WORK TO DO:
1/ What goals does the person in the thread below about a hot resistor in a tube amp say the change was meant to achieve? List every one.
2/ Do these statements agree with the resistor thread below? Answer yes or no for each, quoting the words that decide it.
(a) The EL34 can handle twice the voltage currently in use.
(b) A resistor with a high enough power rating will stay cool while dissipating 10 watts.
(c) The bracket holding the heat sink was made of aluminum.
3/ Extend the resistor thread below with a few more lines of discussion, starting after its final post.

PASSAGE:
------------------------------------------------------------
Why do you think the amp wants less voltage? 30V drop is hardly anything. The EL34 is good for twice the voltage you have now.
 
My goals were to reduce ripple, reduce power tube dissipation, and lighten the load on the power transformer (smaller first cap reduces current peaks a bit).

I realize now that all I did was move the heat from the tubes to the resistor. 🙂
 
Reminds me of the cheap method of voltage reduction used in small transformer-less Bakelite radios --big ceramic resistor --heat went to top of casing --cracked Bakelite - radio worthless .


Carried on in early UK CRT TV,s .


If you intend to leave it do as post #2 says - fit a heat-sink.
 
10 watts of power dissipated will heat up any resistor, no matter what its power rating is. It's just a high power resistor won't fail. One thing to check is what the resistor's power rating is at high temperatures. Its power rating is only for a specified design temperature.
 
Thanks everyone.

I've changed the resistor mounting location to a top corner inside the chassis, set a piece of heat sink on top of it, and secured it all with a bracket of sturdy spring steel that I bent into a shape that provides constant pressure to the whole works - pushes it into the corner of the (all metal) chassis and forces the heat sink down onto on surface of the ceramic.
------------------------------------------------------------
DATA SHOWN:
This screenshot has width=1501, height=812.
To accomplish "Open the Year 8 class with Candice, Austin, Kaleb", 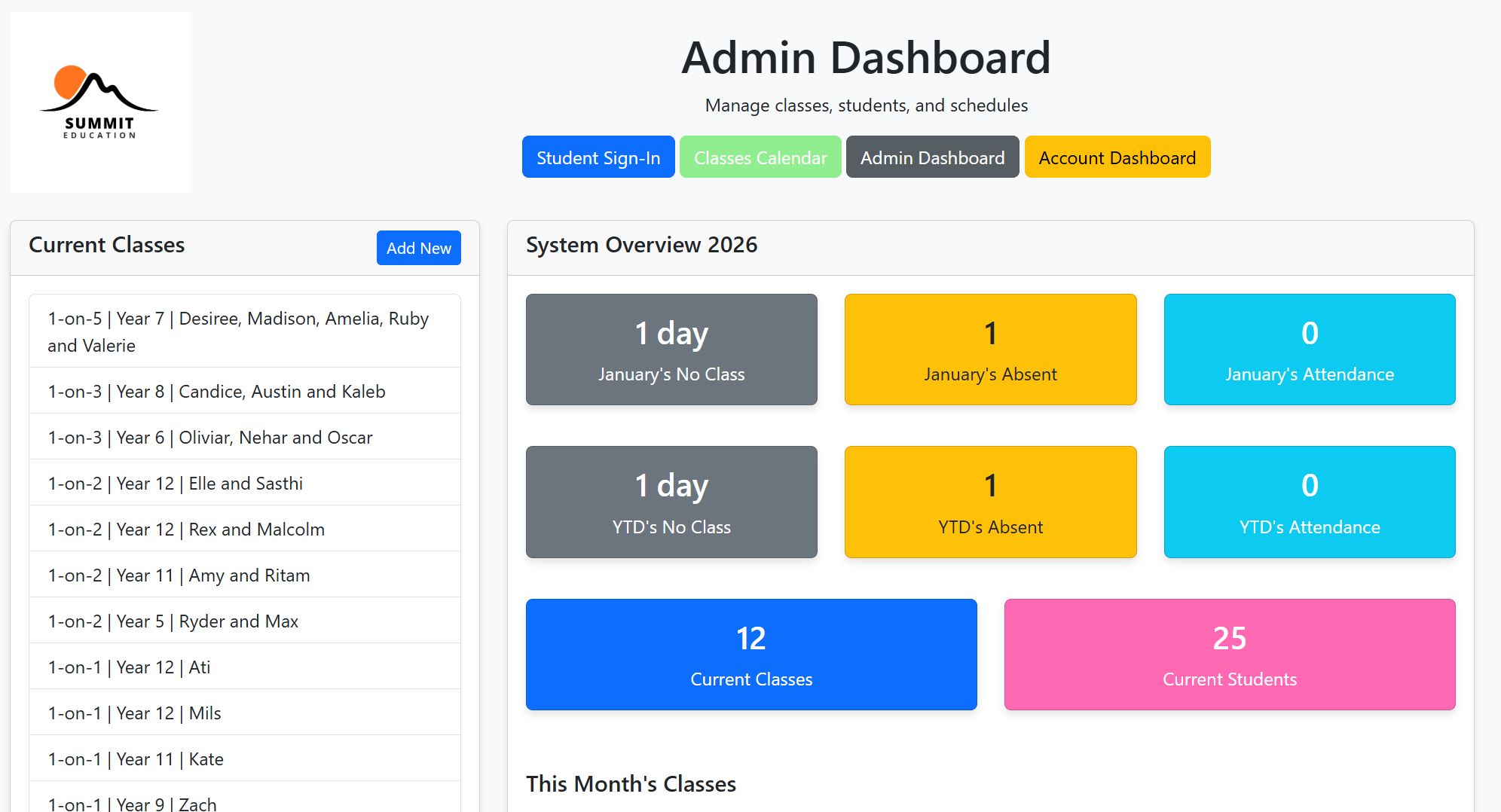I will click(243, 391).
------------------------------------------------------------
WRITTEN RESPONSES:
1/
- Reduce ripple
- Reduce power tube dissipation
- Lighten the load on the power transformer

2/
(a) Yes: "The EL34 is good for twice the voltage you have now."
(b) No: "10 watts of power dissipated will heat up any resistor, no matter what its power rating is."
(c) No: "secured it all with a bracket of sturdy spring steel"

3/
I popped the bottom cover on it and have been running the amp for several hours. The exterior corner of the chassis (opposite where the resistor is located) is obviously radiating some heat, but it isn't painfully hot or anything.

I am going to continue to run it all day and evening, and then shut it down for the night and open it up tomorrow morning to inspect it. If all is well, I'll consider it good enough.

The amp sounds better than it ever has. I also modified it from a shared cathode resistor / bypass cap topology to dedicated cathode resistors and bypass caps. At this point the EL34s are operating very close to the Mullard spec for this topology, except plate voltage is running at 390v instead of 400v and I installed 470ohm cathode resistors vs. 440ohm.

One more thing: The bloody power transformer still runs as hot as it ever did. ~ 77 Celsius.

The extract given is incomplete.